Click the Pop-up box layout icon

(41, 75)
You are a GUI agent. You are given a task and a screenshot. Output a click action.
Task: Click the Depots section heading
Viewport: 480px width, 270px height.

WHAT YOU WILL DO
Each line from the one containing "Task: Click the Depots section heading" through the end of the material should be restated word for word; leave out every line before it.

THE COMPLETED TASK
Task: Click the Depots section heading
Viewport: 480px width, 270px height.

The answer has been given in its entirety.